Artículos de revistas
Apoptosis induced by Oropouche virus infection in HeLa cells is dependent on virus protein expression
Fecha
2010Registro en:
VIRUS RESEARCH, v.149, n.1, p.56-63, 2010
0168-1702
10.1016/j.virusres.2009.12.013
Autor
ACRANI, Gustavo Olszanski
GOMES, Rogerio
PROENCA-MODENA, Jose Luiz
SILVA, Andrei Furlan da
CARMINATI, Patricia Oliveira
SILVA, Maria Lucia
SANTOS, Rodrigo Ivo Marques
ARRUDA, Eurico
Institución
Resumen
Oropouche (OROV) is a single-stranded RNA arbovirus of the family Bunyaviridae, genus Orthobunyavirus, which has caused over half a million cases of febrile illness in Brazil in the past 30 years. OROV fever has been registered almost exclusively in the Amazon region, but global warming, deforestation and redistribution of vectors and animal reservoirs increases the risk of Oropouche virus emergence in other areas. OROV causes a cytolytical infection in cultured cells with characteristic cytopathic effect 48 h post-infection. We have studied the mechanisms of apoptosis induced by OROV in HeLa cells and found that OROV causes DNA fragmentation detectable by gel electrophoresis and by flow cytometric analysis of the Sub-G1 population at 36 h post-infection. Mitochondrial release of cytochrome C and activation of caspases 9 and 3 were also detected by western blot analysis.
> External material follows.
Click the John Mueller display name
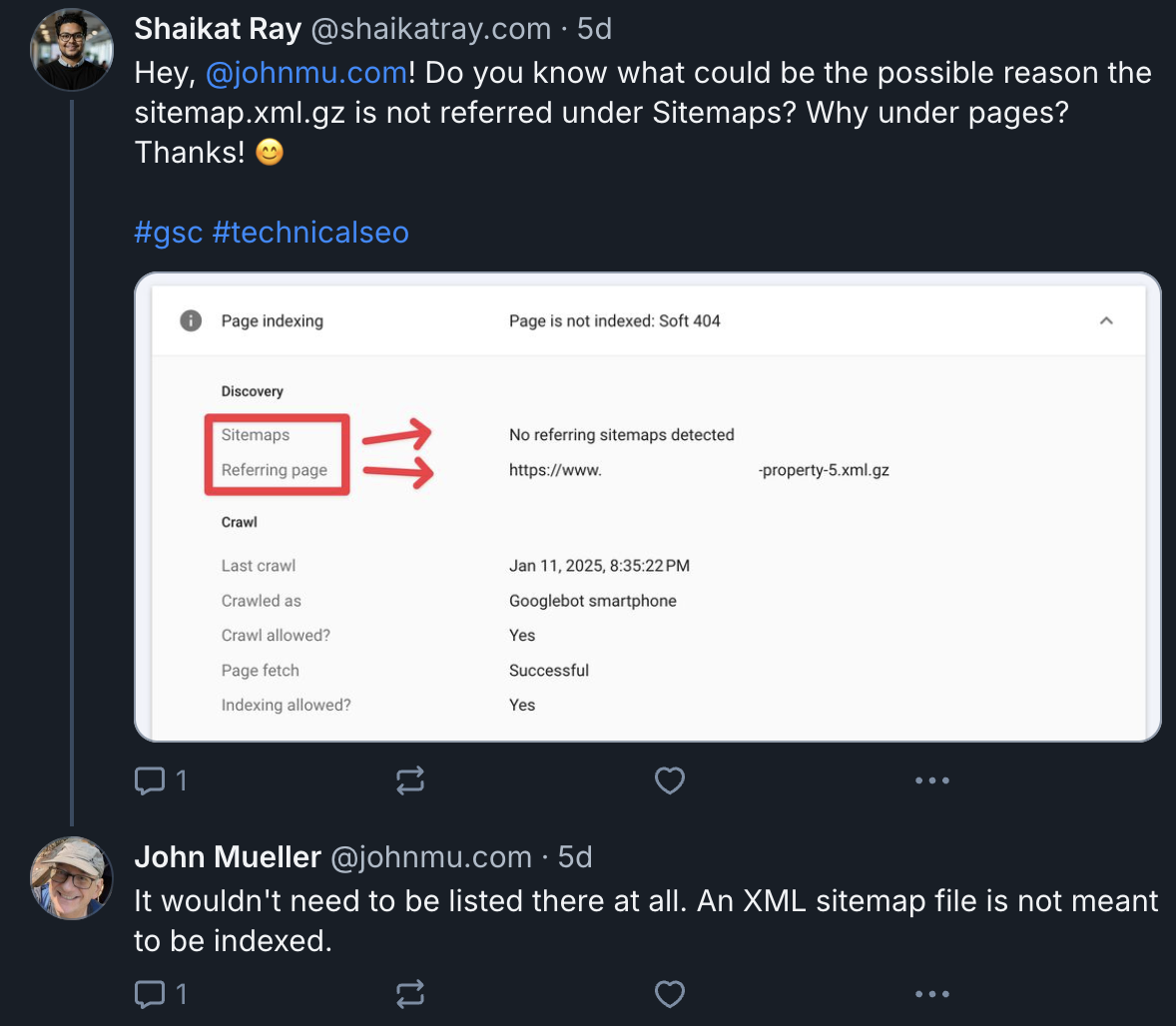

Lack of apoptosis induced by UV-inactivated OROV reveals that virus-receptor binding is not sufficient to induce cell death. Results obtained in cells treated with chloroquine and cycloheximide indicated that viral uncoating and replication are required for apoptosis induction by OROV. Furthermore, treatment of the cells with pan-caspase inhibitor prevented OROV-induced apoptosis without affecting virus progeny production. The results show that OROV infection in vitro causes apoptosis by an intracellular pathway involving mitochondria, and activated by a mechanism dependent on viral replication and protein synthesis. (C) 2010 Elsevier B.V. All rights reserved.